Skip to content

Architecture

This document describes the internal architecture of the NLS compiler.

Pipeline Overview

flowchart LR
    A[".nl file"] --> B[Parser]
    B --> C[AST]
    C --> D[Resolver]
    D --> E[Emitter]
    E --> F[".py file"]
    E --> G[".nl.lock"]

The compiler follows a classic pipeline architecture:

  1. Parser — Converts .nl text to AST
  2. Resolver — Validates dependencies and ordering
  3. Emitter — Generates Python code
  4. Lockfile — Records hashes for reproducibility

Module Breakdown

Core Modules

Module Purpose Lines
parser.py Regex-based parser ~500
parser_treesitter.py Tree-sitter parser ~600
resolver.py Dependency resolution ~100
emitter.py Python code generation ~400
lockfile.py Hash computation and storage ~200
schema.py AST data structures ~300

CLI Modules

Module Purpose
cli.py Command-line interface
graph.py Visualization (Mermaid, DOT, ASCII)
diff.py Change detection
watch.py File watcher
atomize.py Python → NL extraction

Parser Backends

Regex Parser (Default)

The regex parser uses pattern matching to tokenize and parse .nl files.

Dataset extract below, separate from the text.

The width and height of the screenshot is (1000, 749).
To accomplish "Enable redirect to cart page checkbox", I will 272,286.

# Pattern examples from parser.py
ANLU_START = r"^\[([a-z][a-z0-9.-]*)\]\s*$"
DIRECTIVE = r"^@(module|version|target|imports)"
SECTION = r"^(PURPOSE|INPUTS|GUARDS|LOGIC|RETURNS|DEPENDS|EDGE CASES):"

Pros:

  • Zero dependencies
  • Fast for simple files
  • Easy to understand

Cons:

  • Limited error recovery
  • Complex patterns for edge cases

Tree-sitter Parser

The tree-sitter parser uses a formal grammar for parsing.

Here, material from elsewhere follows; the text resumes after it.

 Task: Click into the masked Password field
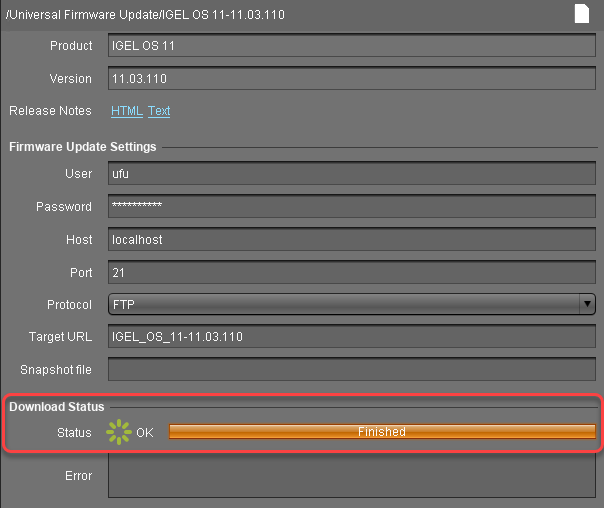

# Install tree-sitter support
pip install nlsc[treesitter]

# Use tree-sitter parser
nlsc --parser treesitter compile src/auth.nl

Pros:

  • Better error recovery
  • Incremental parsing
  • Foundation for LSP/IDE support

Cons:

  • Requires native dependency
  • Slightly more complex setup

AST Schema

The AST is defined in schema.py:

@dataclass
class NLFile:
    module: ModuleDirective
    version: str | None
    target: str
    imports: list[str]
    anlus: list[ANLU]
    types: list[TypeDef]
    tests: list[TestSpec]
    literals: list[LiteralBlock]

@dataclass
class ANLU:
    identifier: str
    purpose: str
    inputs: list[InputDef]
    guards: list[Guard]
    logic: list[LogicStep]
    returns: str
    depends: list[str]
    edge_cases: list[EdgeCase]

Resolution

The resolver validates:

  1. Dependency existence — All DEPENDS references exist
  2. Cycle detection — No circular dependencies
  3. Ordering — Topological sort for code generation
result = resolve_dependencies(nl_file)
if not result.success:
    for error in result.errors:
        print(f"{error.anlu_id}: {error.message}")

Code Emission

The emitter transforms AST to Python:

ANLU → Function

[add]
PURPOSE: Add two numbers
INPUTS:
  - a: number
  - b: number
RETURNS: a + b

Becomes:

def add(a: float, b: float) -> float:
    """Add two numbers."""
    return a + b

@type → Dataclass

@type Point {
  x: number
  y: number
}

Becomes:

@dataclass
class Point:
    """Point type."""
    x: float
    y: float

GUARDS → Validation

GUARDS:
  - divisor must not be zero -> ValueError("Cannot divide by zero")

Becomes:

if divisor == 0:
    raise ValueError("Cannot divide by zero")

Lockfile

Lockfiles ensure reproducible builds:

# example.nl.lock
version: "1.0"
source_hash: "a1b2c3..."
target_hash: "d4e5f6..."
anlus:
  add:
    hash: "abc123..."
    inputs: ["a: number", "b: number"]
    returns: "a + b"
  multiply:
    hash: "def456..."
    inputs: ["a: number", "b: number"]
    returns: "a × b"
llm_backend: "mock"
compiled_at: "2024-01-15T10:30:00Z"

The lockfile enables:

  • Change detection (nlsc diff)
  • Reproducible builds
  • Audit trails

Extension Points

Adding a New Target

  1. Create emitter_<target>.py
  2. Implement emit_<target>(nl_file: NLFile) -> str
  3. Register in cli.py compile command

Adding a New Parser Feature

  1. Update grammar in tree-sitter-nl/grammar.js
  2. Regenerate with npx tree-sitter generate
  3. Update parser_treesitter.py to handle new nodes
  4. Update parser.py with matching regex patterns

Adding a New CLI Command

  1. Create cmd_<name> function in cli.py
  2. Add subparser in main()
  3. Add case in command dispatch

Testing

# Run all tests
pytest tests/ -v

# Run specific test module
pytest tests/test_emitter.py -v

# Run tree-sitter grammar tests
cd tree-sitter-nl && npx tree-sitter test

Test coverage includes:

  • 12 regex parser tests
  • 25 tree-sitter grammar tests
  • 9 parser parity tests
  • 15+ emitter tests
  • Dataflow, guards, types, roundtrip tests

Total: 160 tests passing